§ What you are asked to do
There is a line containing "You are a computer-use agent. The" in the entries below. Repeat that line and every line after it exactly, and nothing more.

Collected data:
+---+
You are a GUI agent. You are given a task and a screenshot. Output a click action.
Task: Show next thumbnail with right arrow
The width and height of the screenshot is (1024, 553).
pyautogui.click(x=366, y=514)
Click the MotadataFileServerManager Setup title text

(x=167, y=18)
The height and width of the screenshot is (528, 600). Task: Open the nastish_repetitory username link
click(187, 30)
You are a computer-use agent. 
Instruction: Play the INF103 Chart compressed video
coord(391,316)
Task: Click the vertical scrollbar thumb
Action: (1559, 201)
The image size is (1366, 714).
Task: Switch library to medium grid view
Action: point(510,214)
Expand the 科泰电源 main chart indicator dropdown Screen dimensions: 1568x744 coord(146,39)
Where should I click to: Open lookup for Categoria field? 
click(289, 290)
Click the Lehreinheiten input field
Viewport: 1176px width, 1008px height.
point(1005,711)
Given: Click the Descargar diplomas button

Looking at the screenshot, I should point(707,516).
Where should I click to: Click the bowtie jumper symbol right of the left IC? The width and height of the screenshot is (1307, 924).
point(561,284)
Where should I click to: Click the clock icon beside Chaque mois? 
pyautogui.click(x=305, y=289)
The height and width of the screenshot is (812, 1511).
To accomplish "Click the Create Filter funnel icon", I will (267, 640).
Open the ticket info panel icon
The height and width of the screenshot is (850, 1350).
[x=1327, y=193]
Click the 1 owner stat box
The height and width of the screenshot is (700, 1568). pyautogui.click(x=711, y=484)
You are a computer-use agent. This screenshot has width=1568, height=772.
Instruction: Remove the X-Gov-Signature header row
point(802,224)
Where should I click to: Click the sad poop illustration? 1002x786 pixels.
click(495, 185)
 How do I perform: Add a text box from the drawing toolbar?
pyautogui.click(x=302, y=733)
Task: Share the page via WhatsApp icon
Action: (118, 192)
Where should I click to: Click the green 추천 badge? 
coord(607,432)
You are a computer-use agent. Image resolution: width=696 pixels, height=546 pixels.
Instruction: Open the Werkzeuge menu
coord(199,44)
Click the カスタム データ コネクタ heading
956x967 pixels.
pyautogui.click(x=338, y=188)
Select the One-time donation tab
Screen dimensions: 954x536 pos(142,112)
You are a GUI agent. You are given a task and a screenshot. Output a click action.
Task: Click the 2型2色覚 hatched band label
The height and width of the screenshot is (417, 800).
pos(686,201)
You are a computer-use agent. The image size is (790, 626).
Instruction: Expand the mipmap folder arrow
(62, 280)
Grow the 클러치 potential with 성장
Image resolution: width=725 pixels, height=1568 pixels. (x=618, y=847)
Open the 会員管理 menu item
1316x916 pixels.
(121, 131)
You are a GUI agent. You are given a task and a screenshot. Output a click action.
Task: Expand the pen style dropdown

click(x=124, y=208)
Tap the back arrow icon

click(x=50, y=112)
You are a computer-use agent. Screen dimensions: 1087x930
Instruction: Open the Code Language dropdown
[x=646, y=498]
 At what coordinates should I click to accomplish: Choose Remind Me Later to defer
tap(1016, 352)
+---+
§ Answer box
You are a computer-use agent. The image size is (790, 626).
Instruction: Expand the mipmap folder arrow
(62, 280)
Grow the 클러치 potential with 성장
Image resolution: width=725 pixels, height=1568 pixels. (x=618, y=847)
Open the 会員管理 menu item
1316x916 pixels.
(121, 131)
You are a GUI agent. You are given a task and a screenshot. Output a click action.
Task: Expand the pen style dropdown

click(x=124, y=208)
Tap the back arrow icon

click(x=50, y=112)
You are a computer-use agent. Screen dimensions: 1087x930
Instruction: Open the Code Language dropdown
[x=646, y=498]
 At what coordinates should I click to accomplish: Choose Remind Me Later to defer
tap(1016, 352)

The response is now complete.